では、「図形的登場人物」とは、一体どの様な存在なのでしょうか。

架空の物語について。
とりわけ昔話を読んでいると、語られるはずの、在るはずの「何か」が、
排されていることに気がつきます。
例えば、いくつかの昔話において、様々な事情から犬が石になる物語の型がありますが、
そこでは大抵、犬が石になる過程やその際に発せられたかもしれない声・表情・内情が
全くと言っていいほど描かれていません。つまり、ここでは心身の描写が、おざなりなのです。

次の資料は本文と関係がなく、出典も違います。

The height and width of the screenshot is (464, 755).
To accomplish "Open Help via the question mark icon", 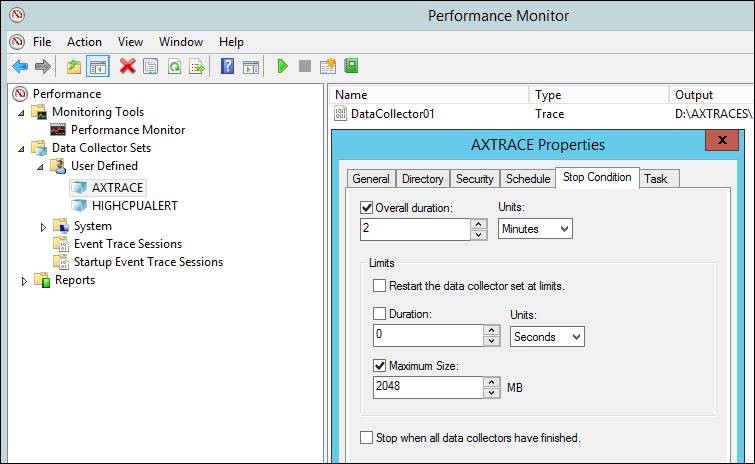I will click(x=227, y=66).
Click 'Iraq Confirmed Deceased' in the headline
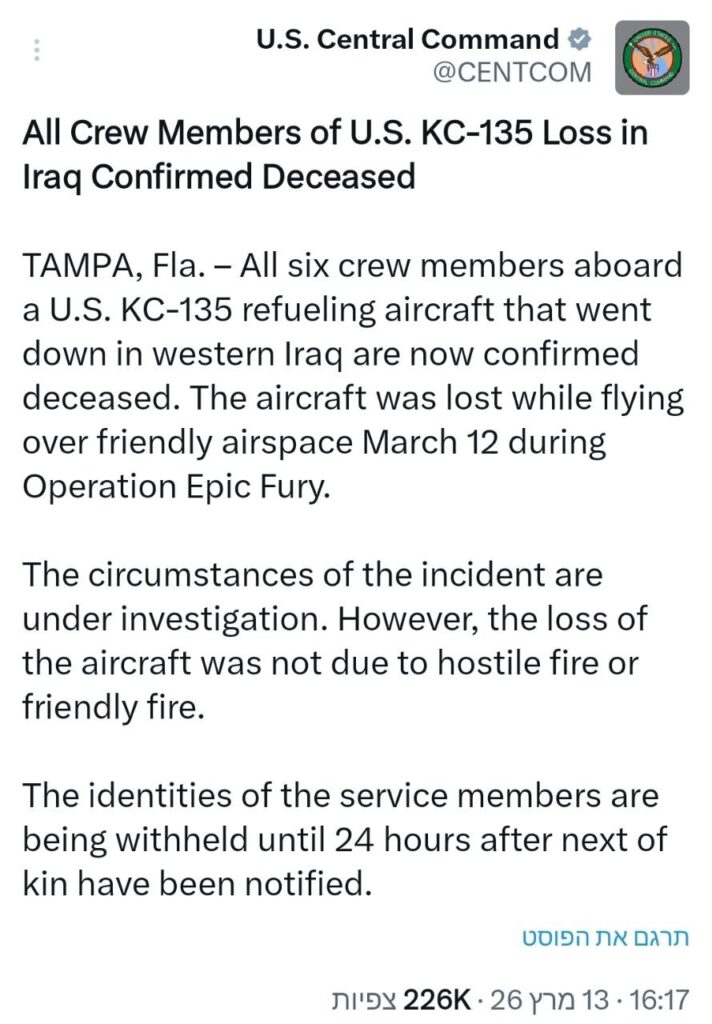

このように昔話には、本来描かれていてもおかしくない描写が、登場人物から欠落しています。
(正確には、今回は登場「犬」なのですが…。)
あるいは、そのような描写をまるで行間へとしまってしまうような態度、とも言えるでしょう。
何故なら、昔話は話の筋を何より優先するからです。
民間伝承文学の研究者であるマックス・リュティ氏は、
上述のように、個体としての描写や感情表現を無視もしくは省かれてしまった存在を
「図形的登場人物」(小澤俊夫氏の日本語訳)と呼んでいます。
ここまで読むと、「図形」がどのような比喩なのか、大体察しが付くかと思います。
そうです。昔話の登場人物たちは、物語を進めるための簡易的に扱われる、
図形のような存在なのです。

ここで、注意したい点があります。
私は登場人物から欠落した説明を補う為の、いわば挿絵としての絵画を制作目的にしていない、
と言うことです。要するに、図形的登場人物との出会いから得た「言語化したくない感覚」が、
制作のモチベーションとなっているのです。
また、全作品とは言い切れませんが、基本的には物語から得たイメージと物質性を強調した絵具を、
画面上でぶつけ合わせることが重要な課題となります。少しずつ物語のイメージを損なわせつつ、
絵具や描画材自体の存在感を高めていくのです。
何故このような描き方をするのか。それは、物語画が退行していき、物語の手前にある
「ただ起こっただけの出来事」へと引き戻されていくような感覚を作りたいという欲求があるからです。
「何かが起こっているようだけれども、それが何かは明確にはわからない。」、
そのような画面状況を作るために、イメージと物質の間でまるで綱引きをするかのように、
理想とするバランスを探っていきます。

そして、そこから新たに何が生まれるのか?
私は、これを見届け続けたいと考えています。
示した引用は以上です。